The titular Luminous Procuress is Arnold’s childhood friend & lifelong partner in art, Pandora, posing as a kind of drag queen sorceress in a California hippie commune.  Two himbos wander into her pleasure palace looking for a good time, and the Procuress obliges by guiding them through a series of gorgeous bootleg-drag tableaus: the bejeweled-beard Cockettes posing in tropical Carmen Miranda drag and staging a Last Supper food fight; pre-Deep Throat hardcore sequences shooting straight & bisexual sex as if they were far-out geek show attractions; Kenneth Anger-inspired occultist rituals worshipping a stoic sci-fi futurelord.  Their cumulative effect seeks psychedelic holy ground between the transcendent sensuality of Pink Narcissus and the thrift store glam of Vegas in Space.  Besides Arnold’s auteurist vision as director, The Cockettes’ self-styled Old Hollywood wardrobe, and the glorious “hair creations by Nikki” (modeled by Pandora, naturally), the most important name among the credits is experimental musician Warner Jepson’s, whose noise music soundscapes are almost entirely comprised of synthy bird chirps & shrill baseball stadium organs.  It was Jepsen who provided the film with its deliberately obscured, unintelligible Charlie Brown dialogue track, adding the texture of spoken language without any of the pesky words or meaning of traditional dialogue getting in the way of the tripped-out glam on display.

If there’s any legitimate reason to discuss Skinamarink & Luminous Procuress as a pair, it’s in their shared connections to the experimental cinema foundations of Luis Buñuel & Salvador Dalí’s Un Chien Andalou.  Kyle Edward Ball appears to make direct homages to that landmark surrealist short, both in Skinamarink‘s nonsensical time-passing title cards and in its ocular gore.  Steven Arnold’s connections to Un Chien Andalou‘s history is much more direct, as Dalí was such a massive fan of Luminous Procuress that he took Arnold in as a protege in his Court of Miracles.  In all honesty, though, any experimental, surrealist work made after 1929 owes some debt to Un Chien Andalou, so these films are likely only paired in my mind because I happened to watch them the same week.  Both are largely silent, experiential pieces with only the barest of plot structures to justify their liminal-space tableaus.  Of their two premises, I happened to connect much more deeply with a drag queen sorceress asking “Hey, y’all wanna see something weird?” than I did with a childhood nightmare simulation where all doors & windows disappear from a suburban home.  What’s incredibly cool about the two films’ modern distribution is that they’re both widely available outside of the fringe event spaces where experimental works of this ilk would’ve been exhibited a half-century ago: art galleries, universities, and Salvador Dalí’s hotel room.
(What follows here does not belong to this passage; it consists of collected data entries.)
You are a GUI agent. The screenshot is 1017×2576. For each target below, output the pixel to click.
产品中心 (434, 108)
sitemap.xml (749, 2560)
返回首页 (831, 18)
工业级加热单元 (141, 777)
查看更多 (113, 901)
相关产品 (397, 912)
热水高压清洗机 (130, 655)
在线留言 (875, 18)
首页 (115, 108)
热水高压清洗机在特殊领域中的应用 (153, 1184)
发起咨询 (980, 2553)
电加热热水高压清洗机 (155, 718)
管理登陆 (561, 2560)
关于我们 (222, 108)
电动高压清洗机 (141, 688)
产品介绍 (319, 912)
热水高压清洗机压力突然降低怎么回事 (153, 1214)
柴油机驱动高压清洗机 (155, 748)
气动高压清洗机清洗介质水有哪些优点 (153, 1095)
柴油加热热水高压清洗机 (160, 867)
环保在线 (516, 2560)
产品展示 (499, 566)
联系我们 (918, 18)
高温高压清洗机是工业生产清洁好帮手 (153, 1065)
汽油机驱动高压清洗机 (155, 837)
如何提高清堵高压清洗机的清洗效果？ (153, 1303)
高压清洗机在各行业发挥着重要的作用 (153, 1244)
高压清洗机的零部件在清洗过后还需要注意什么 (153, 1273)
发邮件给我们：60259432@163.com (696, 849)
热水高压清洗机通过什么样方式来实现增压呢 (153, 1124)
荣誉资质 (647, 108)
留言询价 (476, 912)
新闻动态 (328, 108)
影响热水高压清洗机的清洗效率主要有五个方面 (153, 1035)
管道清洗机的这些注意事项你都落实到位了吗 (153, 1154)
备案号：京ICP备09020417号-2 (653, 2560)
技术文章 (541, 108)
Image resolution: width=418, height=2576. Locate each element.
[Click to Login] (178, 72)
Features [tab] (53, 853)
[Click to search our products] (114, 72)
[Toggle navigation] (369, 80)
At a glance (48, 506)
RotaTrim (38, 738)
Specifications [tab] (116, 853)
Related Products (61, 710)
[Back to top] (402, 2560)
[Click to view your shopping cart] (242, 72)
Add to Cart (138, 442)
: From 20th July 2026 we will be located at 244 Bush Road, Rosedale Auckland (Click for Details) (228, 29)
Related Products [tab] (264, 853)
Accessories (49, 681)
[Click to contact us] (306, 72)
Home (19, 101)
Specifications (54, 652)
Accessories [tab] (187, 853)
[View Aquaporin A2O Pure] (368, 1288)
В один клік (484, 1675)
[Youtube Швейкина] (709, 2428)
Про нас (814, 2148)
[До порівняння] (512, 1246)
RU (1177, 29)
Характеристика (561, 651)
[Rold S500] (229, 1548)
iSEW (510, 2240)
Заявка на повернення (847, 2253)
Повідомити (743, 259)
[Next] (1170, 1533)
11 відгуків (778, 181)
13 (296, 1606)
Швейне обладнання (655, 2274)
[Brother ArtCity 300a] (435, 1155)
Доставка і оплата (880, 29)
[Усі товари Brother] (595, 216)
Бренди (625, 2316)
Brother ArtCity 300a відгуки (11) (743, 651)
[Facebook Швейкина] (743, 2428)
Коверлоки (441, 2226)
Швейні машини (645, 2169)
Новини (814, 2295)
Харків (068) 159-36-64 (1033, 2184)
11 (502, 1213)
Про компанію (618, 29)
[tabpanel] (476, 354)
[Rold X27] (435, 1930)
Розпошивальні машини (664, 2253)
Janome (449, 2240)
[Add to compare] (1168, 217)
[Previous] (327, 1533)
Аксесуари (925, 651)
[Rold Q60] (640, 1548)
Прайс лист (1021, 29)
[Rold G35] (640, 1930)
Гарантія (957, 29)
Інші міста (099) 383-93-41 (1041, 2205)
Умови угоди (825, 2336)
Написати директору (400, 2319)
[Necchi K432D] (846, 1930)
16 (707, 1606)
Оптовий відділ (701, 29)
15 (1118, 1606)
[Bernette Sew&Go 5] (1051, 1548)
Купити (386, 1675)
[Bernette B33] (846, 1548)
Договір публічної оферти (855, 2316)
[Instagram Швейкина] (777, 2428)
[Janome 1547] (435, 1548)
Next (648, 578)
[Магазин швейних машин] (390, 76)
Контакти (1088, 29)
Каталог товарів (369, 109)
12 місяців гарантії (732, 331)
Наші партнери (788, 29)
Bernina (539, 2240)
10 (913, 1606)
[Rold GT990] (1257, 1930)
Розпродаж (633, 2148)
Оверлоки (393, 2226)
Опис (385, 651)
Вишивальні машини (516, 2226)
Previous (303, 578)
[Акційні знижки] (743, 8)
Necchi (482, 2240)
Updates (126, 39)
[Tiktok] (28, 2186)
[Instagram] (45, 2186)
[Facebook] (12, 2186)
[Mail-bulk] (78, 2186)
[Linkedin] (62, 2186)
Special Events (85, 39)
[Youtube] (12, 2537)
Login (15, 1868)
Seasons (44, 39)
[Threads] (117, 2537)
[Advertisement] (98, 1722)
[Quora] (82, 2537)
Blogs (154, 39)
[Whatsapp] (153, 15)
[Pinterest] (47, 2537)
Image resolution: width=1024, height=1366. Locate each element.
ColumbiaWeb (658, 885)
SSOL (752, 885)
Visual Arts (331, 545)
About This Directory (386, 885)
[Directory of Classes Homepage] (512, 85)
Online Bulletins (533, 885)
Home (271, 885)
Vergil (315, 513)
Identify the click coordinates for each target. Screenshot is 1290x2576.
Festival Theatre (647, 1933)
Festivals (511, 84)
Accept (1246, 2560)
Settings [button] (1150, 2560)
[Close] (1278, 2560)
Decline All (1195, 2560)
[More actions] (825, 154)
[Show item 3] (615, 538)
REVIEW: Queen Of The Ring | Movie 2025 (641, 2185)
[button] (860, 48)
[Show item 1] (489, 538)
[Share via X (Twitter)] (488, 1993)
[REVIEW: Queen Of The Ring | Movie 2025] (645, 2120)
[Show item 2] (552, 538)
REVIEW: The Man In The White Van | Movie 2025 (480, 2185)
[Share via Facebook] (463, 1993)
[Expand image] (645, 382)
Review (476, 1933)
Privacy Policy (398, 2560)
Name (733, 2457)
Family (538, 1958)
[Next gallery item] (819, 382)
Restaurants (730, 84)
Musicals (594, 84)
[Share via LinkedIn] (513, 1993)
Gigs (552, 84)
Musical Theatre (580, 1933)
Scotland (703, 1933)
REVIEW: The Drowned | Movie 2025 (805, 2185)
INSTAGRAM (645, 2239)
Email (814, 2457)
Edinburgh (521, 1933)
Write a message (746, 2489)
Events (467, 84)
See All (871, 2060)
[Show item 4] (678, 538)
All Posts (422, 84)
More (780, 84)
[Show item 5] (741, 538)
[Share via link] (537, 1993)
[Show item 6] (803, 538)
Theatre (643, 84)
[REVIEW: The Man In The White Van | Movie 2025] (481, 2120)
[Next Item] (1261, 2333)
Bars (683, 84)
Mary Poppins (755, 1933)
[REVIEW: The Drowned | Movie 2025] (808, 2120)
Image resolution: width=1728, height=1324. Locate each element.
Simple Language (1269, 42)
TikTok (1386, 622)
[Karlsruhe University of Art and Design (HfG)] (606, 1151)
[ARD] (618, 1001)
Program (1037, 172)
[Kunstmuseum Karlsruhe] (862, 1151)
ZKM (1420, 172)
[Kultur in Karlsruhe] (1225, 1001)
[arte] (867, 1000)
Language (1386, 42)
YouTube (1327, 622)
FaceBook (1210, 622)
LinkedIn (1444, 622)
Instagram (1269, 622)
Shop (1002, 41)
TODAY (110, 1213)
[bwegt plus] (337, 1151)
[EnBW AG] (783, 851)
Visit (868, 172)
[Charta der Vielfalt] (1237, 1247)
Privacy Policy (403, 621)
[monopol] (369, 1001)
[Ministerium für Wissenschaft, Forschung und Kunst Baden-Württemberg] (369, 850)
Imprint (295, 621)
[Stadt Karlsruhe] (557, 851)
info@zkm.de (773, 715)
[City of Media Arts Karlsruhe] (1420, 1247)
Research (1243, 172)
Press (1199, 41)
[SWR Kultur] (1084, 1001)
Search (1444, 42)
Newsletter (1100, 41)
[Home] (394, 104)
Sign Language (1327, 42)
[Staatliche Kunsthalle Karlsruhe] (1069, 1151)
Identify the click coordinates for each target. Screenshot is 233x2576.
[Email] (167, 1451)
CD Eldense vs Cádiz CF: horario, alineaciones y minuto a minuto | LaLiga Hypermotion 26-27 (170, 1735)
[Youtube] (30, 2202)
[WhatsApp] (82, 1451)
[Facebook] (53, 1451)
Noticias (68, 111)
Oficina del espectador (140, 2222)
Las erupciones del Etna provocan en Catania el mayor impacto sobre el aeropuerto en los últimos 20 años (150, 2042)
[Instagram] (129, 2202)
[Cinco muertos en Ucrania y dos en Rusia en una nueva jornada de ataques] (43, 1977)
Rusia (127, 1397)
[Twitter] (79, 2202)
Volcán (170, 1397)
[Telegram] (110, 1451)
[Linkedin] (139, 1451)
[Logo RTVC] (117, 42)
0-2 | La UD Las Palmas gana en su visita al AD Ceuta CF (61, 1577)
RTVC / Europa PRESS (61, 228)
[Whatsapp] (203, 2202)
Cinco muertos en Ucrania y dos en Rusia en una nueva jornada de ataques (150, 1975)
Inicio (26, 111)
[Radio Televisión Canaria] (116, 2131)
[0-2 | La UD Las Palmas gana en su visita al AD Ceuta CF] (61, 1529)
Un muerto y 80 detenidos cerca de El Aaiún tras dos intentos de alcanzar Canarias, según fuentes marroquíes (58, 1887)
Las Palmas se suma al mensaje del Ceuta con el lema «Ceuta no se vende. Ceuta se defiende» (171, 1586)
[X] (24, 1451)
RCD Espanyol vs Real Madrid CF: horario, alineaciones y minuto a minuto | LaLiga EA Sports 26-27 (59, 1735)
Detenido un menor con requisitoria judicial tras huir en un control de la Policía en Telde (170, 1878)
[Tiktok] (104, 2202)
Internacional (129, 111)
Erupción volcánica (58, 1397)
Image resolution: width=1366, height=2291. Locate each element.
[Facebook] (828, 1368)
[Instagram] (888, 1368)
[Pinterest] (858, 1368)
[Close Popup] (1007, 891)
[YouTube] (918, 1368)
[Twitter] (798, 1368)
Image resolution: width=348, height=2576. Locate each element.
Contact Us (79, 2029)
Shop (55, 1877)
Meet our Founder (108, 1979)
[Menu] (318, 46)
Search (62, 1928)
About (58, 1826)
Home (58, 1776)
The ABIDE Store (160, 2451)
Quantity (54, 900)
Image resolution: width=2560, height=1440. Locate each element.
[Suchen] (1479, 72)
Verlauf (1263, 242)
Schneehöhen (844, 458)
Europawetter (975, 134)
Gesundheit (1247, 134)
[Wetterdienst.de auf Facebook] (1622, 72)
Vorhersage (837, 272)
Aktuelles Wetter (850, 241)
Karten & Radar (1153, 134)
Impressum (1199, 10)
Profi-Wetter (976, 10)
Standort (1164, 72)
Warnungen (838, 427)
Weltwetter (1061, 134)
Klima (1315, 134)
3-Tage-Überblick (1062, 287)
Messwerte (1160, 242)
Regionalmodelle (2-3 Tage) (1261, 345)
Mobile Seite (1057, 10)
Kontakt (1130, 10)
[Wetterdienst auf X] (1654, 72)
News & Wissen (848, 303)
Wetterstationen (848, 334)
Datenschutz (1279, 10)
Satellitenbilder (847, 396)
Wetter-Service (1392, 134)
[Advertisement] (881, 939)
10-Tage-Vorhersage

Skinamarink may be a far-out, revelatory work in the context of niche internet media being projected in suburban multiplexes, but it’s also part of a long tradition of experimental filmmaking – including, apparently, 16mm footage of drag queens playing dress-up on LSD.

-Brandon Ledet

All the Beauty and the Bloodshed (2022)

In the opening scene of the Nan Goldin documentary All the Beauty and the Bloodshed, the legendary fine-art photographer is leading a flash-mob protest at a modern art museum, demonstrating against their acceptance of donation money from The Sackler Family.  She lays down on the museum floor, pretending to be a corpse alongside dozens of collaborators, and the camera catches glimpse of a “SILENCE = DEATH” tote bag commemorating ACT UP protests of decades past.  Later in the film, similar archival footage from the ACT UP era shows Goldin decrying Reaganite Evangelical indifference to the AIDS epidemic, platforming fellow activist artists like David Wojnarowicz to combat institutional cruelty in an art gallery setting.  Both protests are personal to Goldin, who has recently become addicted to the Sacklers’ profit-over-people product Oxycontin and has historically lost countless loved ones to the Reagan administration’s deliberate mishandling of AIDS.  Both protests earn their screentime thematically, but only one is compelling to look at, having earned a fascinating vintage texture through the technological passage of time.  The modern smartphone footage at an overlit Metropolitan Museum exhibit just can’t compete, since it’s near-indistinguishable from disposable one-glance content on a social media feed.

That textural difference between past & present footage weighs heavily on the film throughout.  All the Beauty and the Bloodshed is half a career-spanning slideshow from Nan Goldin’s legacy as a fine art photography rock star and half a document of her current mission to deflate The Sackler Family’s tires, at least in the art world.  The career-retrospective half can’t help but be more compelling than the current political activism half, since her archives are dense with the most stunning, intimate images of Authentic City Living ever captured.  Her personal history in those images and her recent struggles with addiction more than earn her the platform to be heard about whatever she wants to say here, though, especially since the evil pharmaceutical empire she’s most pissed at has trespassed on her home turf.  The protest group Goldin helps organize, Prescription Addiction Intervention Now, specifically aims to have the Sackler name and donations removed from fine art museums, attacking the family’s cultural prestige since it is improbable to dismantle their personal wealth.  P.A.I.N.’s protests in the film only target museums that feature Goldin’s work in their permanent collection, leveraging her cultural clout in the art world to do as much practical damage to the Sackler name as they can.  The only problem is that documentation of these efforts only amounts to Good Politics, not Good Art, which is an unignorable fault in a film that proves it’s possible to achieve both.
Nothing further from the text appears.